• _WORK INSTRUCTIONS_: Given the records below, pull every line with the word "Toggle" into the answer.

^^^^^^^^^^^^^^^^

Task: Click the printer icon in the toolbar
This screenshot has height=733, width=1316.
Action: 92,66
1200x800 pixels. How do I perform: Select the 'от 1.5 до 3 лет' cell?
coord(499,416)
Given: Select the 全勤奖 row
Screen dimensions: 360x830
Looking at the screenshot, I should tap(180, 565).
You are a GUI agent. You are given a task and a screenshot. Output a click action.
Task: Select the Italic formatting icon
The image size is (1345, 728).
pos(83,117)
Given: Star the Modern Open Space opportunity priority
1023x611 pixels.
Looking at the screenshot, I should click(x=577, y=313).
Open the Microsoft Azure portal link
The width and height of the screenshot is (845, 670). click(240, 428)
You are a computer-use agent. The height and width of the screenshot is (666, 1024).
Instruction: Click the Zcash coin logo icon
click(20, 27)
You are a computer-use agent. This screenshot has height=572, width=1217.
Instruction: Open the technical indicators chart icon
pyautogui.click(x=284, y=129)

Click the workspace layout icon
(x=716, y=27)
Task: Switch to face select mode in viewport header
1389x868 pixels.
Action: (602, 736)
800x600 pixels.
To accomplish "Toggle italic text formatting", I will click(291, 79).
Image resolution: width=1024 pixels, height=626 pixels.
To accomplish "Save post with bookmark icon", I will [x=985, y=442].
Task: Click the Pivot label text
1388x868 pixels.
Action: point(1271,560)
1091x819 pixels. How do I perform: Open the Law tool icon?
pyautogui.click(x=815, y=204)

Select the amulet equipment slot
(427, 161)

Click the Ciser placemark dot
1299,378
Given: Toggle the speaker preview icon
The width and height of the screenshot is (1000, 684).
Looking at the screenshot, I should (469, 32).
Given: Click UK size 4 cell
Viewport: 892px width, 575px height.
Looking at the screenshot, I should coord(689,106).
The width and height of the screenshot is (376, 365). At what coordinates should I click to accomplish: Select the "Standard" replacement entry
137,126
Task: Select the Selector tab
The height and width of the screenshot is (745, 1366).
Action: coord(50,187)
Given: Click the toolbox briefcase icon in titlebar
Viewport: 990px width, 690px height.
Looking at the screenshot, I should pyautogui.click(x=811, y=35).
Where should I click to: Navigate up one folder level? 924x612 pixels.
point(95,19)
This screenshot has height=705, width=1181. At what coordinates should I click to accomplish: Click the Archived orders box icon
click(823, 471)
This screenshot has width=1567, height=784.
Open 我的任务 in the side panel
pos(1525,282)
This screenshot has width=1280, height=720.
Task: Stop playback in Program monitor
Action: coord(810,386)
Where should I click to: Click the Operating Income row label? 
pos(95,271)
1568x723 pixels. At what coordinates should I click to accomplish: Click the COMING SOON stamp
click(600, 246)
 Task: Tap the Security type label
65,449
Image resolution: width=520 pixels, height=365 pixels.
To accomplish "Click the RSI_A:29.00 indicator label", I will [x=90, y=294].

^^^^^^^^^^^^^^^^

• _TASK SOLUTION_:
To accomplish "Toggle italic text formatting", I will click(291, 79).
Given: Toggle the speaker preview icon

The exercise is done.